Adesso sei seduto lì, sullo scoglio della tua fantasia a guardarti quel mare sintesi della umano divenire. Dove grigio e tenebroso di nuvole basse, pregne e in attesa di dare voce ai miliardi di figlie a scendere leggere o come bombe deflagranti, dove azzurro e riverberante di quegli scintillii di sole che bucano le palpebre, offuscano le iridi, stringono le pupille ed allargano il cuore. Ed il vento che ti aggredisce il viso, scompiglia i capelli si infiltra dentro le maniche, giù per il collo, su dalle caviglie e ti accappona la pelle, ti schiarisce il cervello ti parla di quella libertà animale, di quelle sensazioni selvagge volanti sul profumo iodato, nel sapore del sale, con gli schizzi gelidi di schiuma quando le onde si affrontano, si sposano, divorziano aggredendo, solitarie o in branco, quel molo onirico supporto e compagno al tuo dolore. O la brezza, quella melliflua, suadente, carezzevole alito che scivola lascivo attraverso i pori, che si sofferma sornione sulla pelle ambrata dal sole, che sussurra alle orecchie, parlandoti sotto il naso, sulle labbra, di sirene ammalianti e dal canto illudente e amnesico che ogni cosa lascia alle spalle eccitandoti oltre il tuo volere fino a quasi essere tanto imbarazzante quanto inconsapevole.
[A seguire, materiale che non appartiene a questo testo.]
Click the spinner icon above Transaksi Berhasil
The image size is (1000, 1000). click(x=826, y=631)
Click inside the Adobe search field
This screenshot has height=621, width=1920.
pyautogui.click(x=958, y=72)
Comunque, navi in lontananza lasciano scia di avventura mostrandoti sogni di posti lontani da cui sono partite o ai quali devono approdare; e le storie degli uomini persi sopra e sotto quei ponti, ad allontanarsi malinconici o in avvicinamento impaziente da ed a quegli amori, quegli affetti separarsi dai quali, ogni volta, è come se fosse la prima. Ed i gabbiani a solcare le vie del cielo pigri nel lasciarsi cullare da un Eolo compiacente o affaccendati in uno sbattere d’ali combattere una bonaccia persistente. Gareggiano, si lanciano l’uno contro l’altro in attesa di virate improvvise ad allontanarsi o avvicinarsi per poi scendere in picchiata sorvolando a pochi centimetri quel mare cobalto, distaccato spettatore di così naturali acrobazie; ogni tanto tuffandosi per un pasto veloce corroborante e proteico a rinverdire ogni forza, a lenire stanchezze a consolidare la gioia di essere, anche se inconsapevoli protagonisti, vivi di una vita di un oggi senza un domani in un perpetuarsi costante dell’ieri.
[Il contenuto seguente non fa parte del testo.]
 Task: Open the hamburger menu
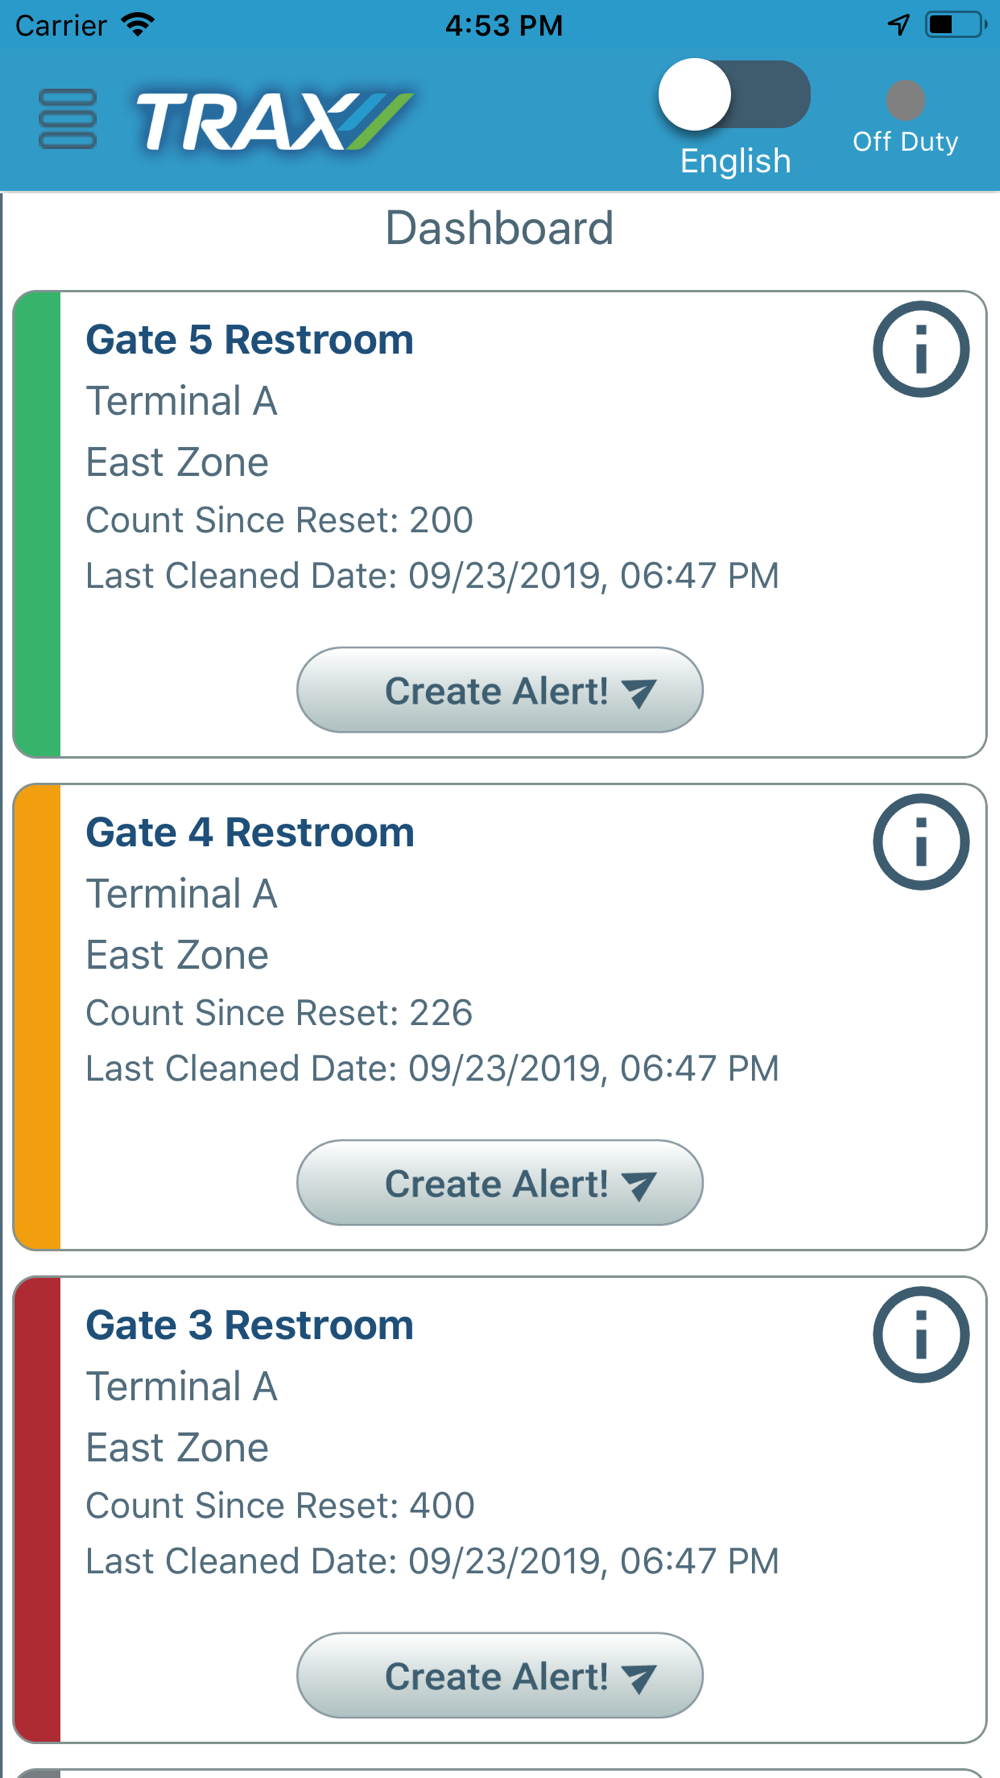pyautogui.click(x=67, y=119)
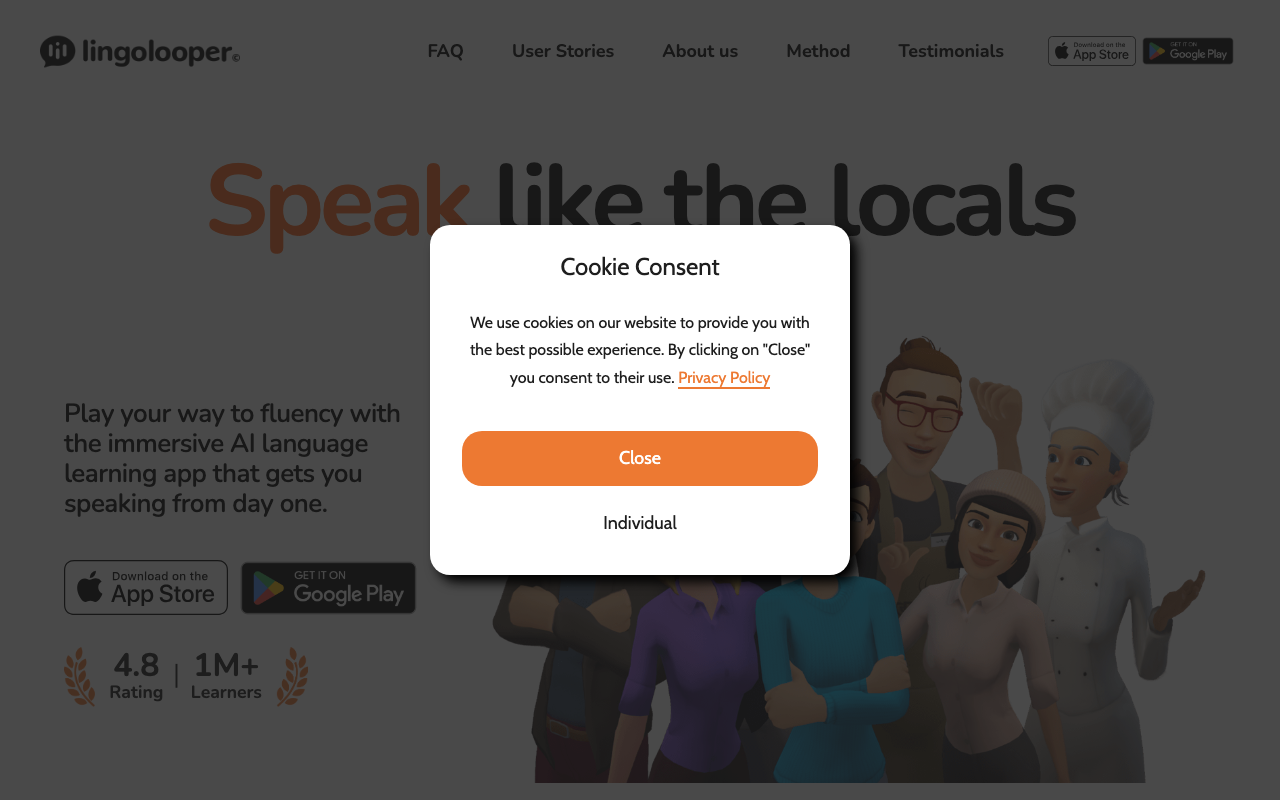
Task: Select the Method nav link
Action: [x=818, y=51]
Ed poi il sole, il cielo, la scia di un aereo così lontano ed in alto che è più facile da sentire che da vedere intercettato e compreso in un rombo continuo compagno di uno sguardo perduto alla sua inutile ricerca essendo in futuro visivo già oltre il tuo acustico presente. Rombo, cupo e sordo come quel chiodo doloroso che ti sembra avere nel ginocchio, che stride come un unghia si di una lavagna ad ogni movimento, che figlia sudore gelido ad ogni resipiscenza cosciente che il tuo divano non è uno scoglio ed il televisore non è un orizzonte. Ma serve!, serve lasciarsi andare ai sogni ed alle visioni; serve dimenticare il dolore e rafforzarsi in esso, sapendo che solo così si potrà continuare in avanti sino a vincere ed approdare nella propria, sperando comune, Itaca felice.